> [Available records]:
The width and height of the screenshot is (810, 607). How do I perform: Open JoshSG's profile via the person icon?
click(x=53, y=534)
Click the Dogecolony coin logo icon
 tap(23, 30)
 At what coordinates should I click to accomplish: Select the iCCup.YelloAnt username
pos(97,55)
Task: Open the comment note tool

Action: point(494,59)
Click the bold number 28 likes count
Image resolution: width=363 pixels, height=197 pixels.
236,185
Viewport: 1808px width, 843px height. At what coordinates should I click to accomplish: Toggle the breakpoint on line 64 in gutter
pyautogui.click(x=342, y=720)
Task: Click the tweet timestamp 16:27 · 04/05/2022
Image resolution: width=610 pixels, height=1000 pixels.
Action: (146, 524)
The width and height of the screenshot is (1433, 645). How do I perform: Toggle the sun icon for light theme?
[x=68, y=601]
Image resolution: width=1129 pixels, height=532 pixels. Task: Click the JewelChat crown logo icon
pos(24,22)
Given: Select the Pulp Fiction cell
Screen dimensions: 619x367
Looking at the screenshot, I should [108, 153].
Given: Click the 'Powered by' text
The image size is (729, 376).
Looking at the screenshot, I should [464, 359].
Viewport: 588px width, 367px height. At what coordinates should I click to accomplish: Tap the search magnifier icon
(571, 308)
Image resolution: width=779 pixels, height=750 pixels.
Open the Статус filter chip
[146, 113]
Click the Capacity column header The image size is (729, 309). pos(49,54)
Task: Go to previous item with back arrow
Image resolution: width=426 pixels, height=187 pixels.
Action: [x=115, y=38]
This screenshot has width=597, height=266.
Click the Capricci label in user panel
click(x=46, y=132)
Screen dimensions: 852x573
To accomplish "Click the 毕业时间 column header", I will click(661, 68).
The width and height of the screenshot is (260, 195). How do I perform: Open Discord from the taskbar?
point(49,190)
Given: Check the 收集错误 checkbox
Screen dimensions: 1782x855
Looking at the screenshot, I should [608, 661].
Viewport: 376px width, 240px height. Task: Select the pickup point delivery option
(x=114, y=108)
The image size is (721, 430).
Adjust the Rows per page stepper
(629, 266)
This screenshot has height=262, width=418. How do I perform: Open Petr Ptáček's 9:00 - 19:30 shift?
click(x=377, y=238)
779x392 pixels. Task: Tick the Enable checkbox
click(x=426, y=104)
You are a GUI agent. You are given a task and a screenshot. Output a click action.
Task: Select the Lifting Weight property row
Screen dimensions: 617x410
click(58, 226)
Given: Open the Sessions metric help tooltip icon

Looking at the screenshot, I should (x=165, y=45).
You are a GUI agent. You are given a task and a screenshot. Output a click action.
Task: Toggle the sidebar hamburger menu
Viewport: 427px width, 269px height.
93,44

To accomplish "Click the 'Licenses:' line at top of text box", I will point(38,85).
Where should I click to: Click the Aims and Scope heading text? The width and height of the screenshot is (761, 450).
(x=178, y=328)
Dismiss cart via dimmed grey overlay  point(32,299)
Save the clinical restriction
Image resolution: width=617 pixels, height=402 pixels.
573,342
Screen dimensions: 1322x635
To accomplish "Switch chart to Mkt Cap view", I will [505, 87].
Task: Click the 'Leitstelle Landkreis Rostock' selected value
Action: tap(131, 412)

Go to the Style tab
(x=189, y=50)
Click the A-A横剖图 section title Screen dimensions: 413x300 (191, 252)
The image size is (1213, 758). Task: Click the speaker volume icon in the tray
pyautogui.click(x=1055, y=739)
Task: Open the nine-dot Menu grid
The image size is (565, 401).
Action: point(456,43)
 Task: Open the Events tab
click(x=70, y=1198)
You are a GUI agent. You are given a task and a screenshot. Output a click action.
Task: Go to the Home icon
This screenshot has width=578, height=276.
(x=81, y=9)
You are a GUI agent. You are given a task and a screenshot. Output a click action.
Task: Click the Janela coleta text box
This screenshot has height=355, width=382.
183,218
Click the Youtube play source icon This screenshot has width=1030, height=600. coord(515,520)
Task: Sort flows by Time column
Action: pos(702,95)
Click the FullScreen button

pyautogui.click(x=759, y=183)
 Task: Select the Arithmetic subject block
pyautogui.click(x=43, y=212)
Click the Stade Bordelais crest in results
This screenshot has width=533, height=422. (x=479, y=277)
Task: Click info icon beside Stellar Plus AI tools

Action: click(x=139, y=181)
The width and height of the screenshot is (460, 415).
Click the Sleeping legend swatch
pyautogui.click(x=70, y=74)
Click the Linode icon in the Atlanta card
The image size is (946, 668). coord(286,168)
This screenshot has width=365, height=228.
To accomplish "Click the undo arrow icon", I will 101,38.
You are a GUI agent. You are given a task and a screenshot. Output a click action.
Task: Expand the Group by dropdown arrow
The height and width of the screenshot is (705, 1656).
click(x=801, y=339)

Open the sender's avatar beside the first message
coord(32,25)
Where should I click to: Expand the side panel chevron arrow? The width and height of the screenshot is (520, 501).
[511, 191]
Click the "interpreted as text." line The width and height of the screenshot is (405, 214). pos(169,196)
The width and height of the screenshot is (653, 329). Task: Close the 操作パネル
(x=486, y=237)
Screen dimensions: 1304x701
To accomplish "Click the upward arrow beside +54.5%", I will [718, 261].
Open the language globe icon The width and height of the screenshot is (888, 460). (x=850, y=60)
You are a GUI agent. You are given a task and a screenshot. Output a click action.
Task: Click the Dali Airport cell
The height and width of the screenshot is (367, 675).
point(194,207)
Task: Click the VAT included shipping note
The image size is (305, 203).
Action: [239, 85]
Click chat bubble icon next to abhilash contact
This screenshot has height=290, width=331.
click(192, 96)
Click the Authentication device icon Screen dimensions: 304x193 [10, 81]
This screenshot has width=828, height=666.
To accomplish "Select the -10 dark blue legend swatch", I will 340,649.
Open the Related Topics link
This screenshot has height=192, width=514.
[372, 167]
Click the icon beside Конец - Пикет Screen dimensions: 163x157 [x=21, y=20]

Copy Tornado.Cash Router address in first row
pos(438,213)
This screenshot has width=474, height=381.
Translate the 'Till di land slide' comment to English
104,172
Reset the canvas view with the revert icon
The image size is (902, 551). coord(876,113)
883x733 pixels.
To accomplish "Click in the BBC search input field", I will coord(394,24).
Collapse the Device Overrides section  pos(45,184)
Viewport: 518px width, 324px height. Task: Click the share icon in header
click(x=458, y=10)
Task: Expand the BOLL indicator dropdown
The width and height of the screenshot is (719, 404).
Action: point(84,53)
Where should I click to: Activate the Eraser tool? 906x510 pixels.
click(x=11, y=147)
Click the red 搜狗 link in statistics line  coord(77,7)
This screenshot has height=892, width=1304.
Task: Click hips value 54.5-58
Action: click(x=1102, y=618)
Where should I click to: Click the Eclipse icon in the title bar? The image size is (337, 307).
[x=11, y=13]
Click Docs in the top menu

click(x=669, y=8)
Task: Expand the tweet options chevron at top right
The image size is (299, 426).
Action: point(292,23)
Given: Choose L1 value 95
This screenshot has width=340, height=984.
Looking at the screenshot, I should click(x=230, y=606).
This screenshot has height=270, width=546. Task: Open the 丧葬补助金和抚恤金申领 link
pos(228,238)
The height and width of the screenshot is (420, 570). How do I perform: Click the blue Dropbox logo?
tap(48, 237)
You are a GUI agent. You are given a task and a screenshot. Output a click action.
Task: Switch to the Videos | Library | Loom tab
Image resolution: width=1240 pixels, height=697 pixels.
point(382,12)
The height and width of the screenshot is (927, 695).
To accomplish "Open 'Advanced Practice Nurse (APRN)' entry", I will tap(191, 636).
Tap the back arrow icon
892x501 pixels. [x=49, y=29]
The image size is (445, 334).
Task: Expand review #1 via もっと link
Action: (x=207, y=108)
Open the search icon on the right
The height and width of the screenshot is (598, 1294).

> [How to complete this task]: Please transcribe the full listing exactly, down to the last line.

> [Solution to this exercise]:
The width and height of the screenshot is (810, 607). How do I perform: Open JoshSG's profile via the person icon?
click(x=53, y=534)
Click the Dogecolony coin logo icon
 tap(23, 30)
 At what coordinates should I click to accomplish: Select the iCCup.YelloAnt username
pos(97,55)
Task: Open the comment note tool

Action: point(494,59)
Click the bold number 28 likes count
Image resolution: width=363 pixels, height=197 pixels.
236,185
Viewport: 1808px width, 843px height. At what coordinates should I click to accomplish: Toggle the breakpoint on line 64 in gutter
pyautogui.click(x=342, y=720)
Task: Click the tweet timestamp 16:27 · 04/05/2022
Image resolution: width=610 pixels, height=1000 pixels.
Action: (146, 524)
The width and height of the screenshot is (1433, 645). How do I perform: Toggle the sun icon for light theme?
[x=68, y=601]
Image resolution: width=1129 pixels, height=532 pixels. Task: Click the JewelChat crown logo icon
pos(24,22)
Given: Select the Pulp Fiction cell
Screen dimensions: 619x367
Looking at the screenshot, I should [108, 153].
Given: Click the 'Powered by' text
The image size is (729, 376).
Looking at the screenshot, I should [464, 359].
Viewport: 588px width, 367px height. At what coordinates should I click to accomplish: Tap the search magnifier icon
(571, 308)
Image resolution: width=779 pixels, height=750 pixels.
Open the Статус filter chip
[146, 113]
Click the Capacity column header The image size is (729, 309). pos(49,54)
Task: Go to previous item with back arrow
Image resolution: width=426 pixels, height=187 pixels.
Action: [x=115, y=38]
This screenshot has width=597, height=266.
Click the Capricci label in user panel
click(x=46, y=132)
Screen dimensions: 852x573
To accomplish "Click the 毕业时间 column header", I will click(661, 68).
The width and height of the screenshot is (260, 195). How do I perform: Open Discord from the taskbar?
point(49,190)
Given: Check the 收集错误 checkbox
Screen dimensions: 1782x855
Looking at the screenshot, I should [608, 661].
Viewport: 376px width, 240px height. Task: Select the pickup point delivery option
(x=114, y=108)
The image size is (721, 430).
Adjust the Rows per page stepper
(629, 266)
This screenshot has height=262, width=418. How do I perform: Open Petr Ptáček's 9:00 - 19:30 shift?
click(x=377, y=238)
779x392 pixels. Task: Tick the Enable checkbox
click(x=426, y=104)
You are a GUI agent. You are given a task and a screenshot. Output a click action.
Task: Select the Lifting Weight property row
Screen dimensions: 617x410
click(58, 226)
Given: Open the Sessions metric help tooltip icon

Looking at the screenshot, I should (x=165, y=45).
You are a GUI agent. You are given a task and a screenshot. Output a click action.
Task: Toggle the sidebar hamburger menu
Viewport: 427px width, 269px height.
93,44

To accomplish "Click the 'Licenses:' line at top of text box", I will point(38,85).
Where should I click to: Click the Aims and Scope heading text? The width and height of the screenshot is (761, 450).
(x=178, y=328)
Dismiss cart via dimmed grey overlay  point(32,299)
Save the clinical restriction
Image resolution: width=617 pixels, height=402 pixels.
573,342
Screen dimensions: 1322x635
To accomplish "Switch chart to Mkt Cap view", I will [505, 87].
Task: Click the 'Leitstelle Landkreis Rostock' selected value
Action: tap(131, 412)

Go to the Style tab
(x=189, y=50)
Click the A-A横剖图 section title Screen dimensions: 413x300 (191, 252)
The image size is (1213, 758). Task: Click the speaker volume icon in the tray
pyautogui.click(x=1055, y=739)
Task: Open the nine-dot Menu grid
The image size is (565, 401).
Action: point(456,43)
 Task: Open the Events tab
click(x=70, y=1198)
You are a GUI agent. You are given a task and a screenshot. Output a click action.
Task: Go to the Home icon
This screenshot has width=578, height=276.
(x=81, y=9)
You are a GUI agent. You are given a task and a screenshot. Output a click action.
Task: Click the Janela coleta text box
This screenshot has height=355, width=382.
183,218
Click the Youtube play source icon This screenshot has width=1030, height=600. coord(515,520)
Task: Sort flows by Time column
Action: pos(702,95)
Click the FullScreen button

pyautogui.click(x=759, y=183)
 Task: Select the Arithmetic subject block
pyautogui.click(x=43, y=212)
Click the Stade Bordelais crest in results
This screenshot has width=533, height=422. (x=479, y=277)
Task: Click info icon beside Stellar Plus AI tools

Action: click(x=139, y=181)
The width and height of the screenshot is (460, 415).
Click the Sleeping legend swatch
pyautogui.click(x=70, y=74)
Click the Linode icon in the Atlanta card
The image size is (946, 668). coord(286,168)
This screenshot has width=365, height=228.
To accomplish "Click the undo arrow icon", I will 101,38.
You are a GUI agent. You are given a task and a screenshot. Output a click action.
Task: Expand the Group by dropdown arrow
The height and width of the screenshot is (705, 1656).
click(x=801, y=339)

Open the sender's avatar beside the first message
coord(32,25)
Where should I click to: Expand the side panel chevron arrow? The width and height of the screenshot is (520, 501).
[511, 191]
Click the "interpreted as text." line The width and height of the screenshot is (405, 214). pos(169,196)
The width and height of the screenshot is (653, 329). Task: Close the 操作パネル
(x=486, y=237)
Screen dimensions: 1304x701
To accomplish "Click the upward arrow beside +54.5%", I will [718, 261].
Open the language globe icon The width and height of the screenshot is (888, 460). (x=850, y=60)
You are a GUI agent. You are given a task and a screenshot. Output a click action.
Task: Click the Dali Airport cell
The height and width of the screenshot is (367, 675).
point(194,207)
Task: Click the VAT included shipping note
The image size is (305, 203).
Action: [239, 85]
Click chat bubble icon next to abhilash contact
This screenshot has height=290, width=331.
click(192, 96)
Click the Authentication device icon Screen dimensions: 304x193 [10, 81]
This screenshot has width=828, height=666.
To accomplish "Select the -10 dark blue legend swatch", I will 340,649.
Open the Related Topics link
This screenshot has height=192, width=514.
[372, 167]
Click the icon beside Конец - Пикет Screen dimensions: 163x157 [x=21, y=20]

Copy Tornado.Cash Router address in first row
pos(438,213)
This screenshot has width=474, height=381.
Translate the 'Till di land slide' comment to English
104,172
Reset the canvas view with the revert icon
The image size is (902, 551). coord(876,113)
883x733 pixels.
To accomplish "Click in the BBC search input field", I will coord(394,24).
Collapse the Device Overrides section  pos(45,184)
Viewport: 518px width, 324px height. Task: Click the share icon in header
click(x=458, y=10)
Task: Expand the BOLL indicator dropdown
The width and height of the screenshot is (719, 404).
Action: point(84,53)
Where should I click to: Activate the Eraser tool? 906x510 pixels.
click(x=11, y=147)
Click the red 搜狗 link in statistics line  coord(77,7)
This screenshot has height=892, width=1304.
Task: Click hips value 54.5-58
Action: click(x=1102, y=618)
Where should I click to: Click the Eclipse icon in the title bar? The image size is (337, 307).
[x=11, y=13]
Click Docs in the top menu

click(x=669, y=8)
Task: Expand the tweet options chevron at top right
The image size is (299, 426).
Action: point(292,23)
Given: Choose L1 value 95
This screenshot has width=340, height=984.
Looking at the screenshot, I should click(x=230, y=606).
This screenshot has height=270, width=546. Task: Open the 丧葬补助金和抚恤金申领 link
pos(228,238)
The height and width of the screenshot is (420, 570). How do I perform: Click the blue Dropbox logo?
tap(48, 237)
You are a GUI agent. You are given a task and a screenshot. Output a click action.
Task: Switch to the Videos | Library | Loom tab
Image resolution: width=1240 pixels, height=697 pixels.
point(382,12)
The height and width of the screenshot is (927, 695).
To accomplish "Open 'Advanced Practice Nurse (APRN)' entry", I will tap(191, 636).
Tap the back arrow icon
892x501 pixels. [x=49, y=29]
The image size is (445, 334).
Task: Expand review #1 via もっと link
Action: (x=207, y=108)
Open the search icon on the right
The height and width of the screenshot is (598, 1294).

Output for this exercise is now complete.